Until there's a concerted effort to reform litigation advances state-by-state, or federal lawmakers offer model legislation that is widely adopted, it's unlikely that litigation lenders will adjust their practices, Bair said. They're making too much money to stop.
For the lenders, it's more cost-effective to just pack up and leave the states that regulate them heavily, he said. Litigation funders would still have more business than they could handle in the states where the industry remains unfettered, he said.
"If three or four states blacked out, they're just going to go get 5% to 10% of the market share in the states that haven't done anything to regulate this abuse," he said.

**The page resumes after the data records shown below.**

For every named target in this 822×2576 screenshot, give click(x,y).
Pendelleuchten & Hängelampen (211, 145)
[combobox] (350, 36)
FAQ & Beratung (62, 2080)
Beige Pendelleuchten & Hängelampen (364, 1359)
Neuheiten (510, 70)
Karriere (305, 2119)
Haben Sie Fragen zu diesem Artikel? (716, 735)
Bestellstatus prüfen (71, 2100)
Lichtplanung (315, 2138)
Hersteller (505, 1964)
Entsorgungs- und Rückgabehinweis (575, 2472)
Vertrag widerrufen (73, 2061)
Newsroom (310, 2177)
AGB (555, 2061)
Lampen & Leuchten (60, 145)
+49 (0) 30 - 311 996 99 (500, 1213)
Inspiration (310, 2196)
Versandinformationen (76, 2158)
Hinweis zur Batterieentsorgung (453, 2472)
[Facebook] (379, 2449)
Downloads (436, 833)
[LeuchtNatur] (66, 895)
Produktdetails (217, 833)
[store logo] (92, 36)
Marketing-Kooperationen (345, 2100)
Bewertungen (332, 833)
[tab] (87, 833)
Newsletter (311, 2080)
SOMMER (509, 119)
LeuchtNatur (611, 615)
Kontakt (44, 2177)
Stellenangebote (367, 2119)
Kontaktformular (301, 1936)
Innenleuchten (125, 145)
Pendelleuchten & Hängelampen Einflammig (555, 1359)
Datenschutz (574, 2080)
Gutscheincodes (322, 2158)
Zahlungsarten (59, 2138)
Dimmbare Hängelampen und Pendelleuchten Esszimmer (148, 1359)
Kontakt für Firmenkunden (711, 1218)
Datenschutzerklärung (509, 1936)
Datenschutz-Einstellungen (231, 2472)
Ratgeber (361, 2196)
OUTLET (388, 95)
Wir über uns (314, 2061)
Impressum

The Bairs Foundation came through for Farkas. She was able to get an apartment for herself and her small dog, and she began to feel more herself again.
Farkas' voice quivered with emotion as she reflected on that ordeal, and she praised the Bairs Foundation and her attorney as angels.
"I didn't want to have to sleep in my car again," she said. "It's very — I never had to do that before. It was very humiliating."
"Thank the good Lord they saved me," she said.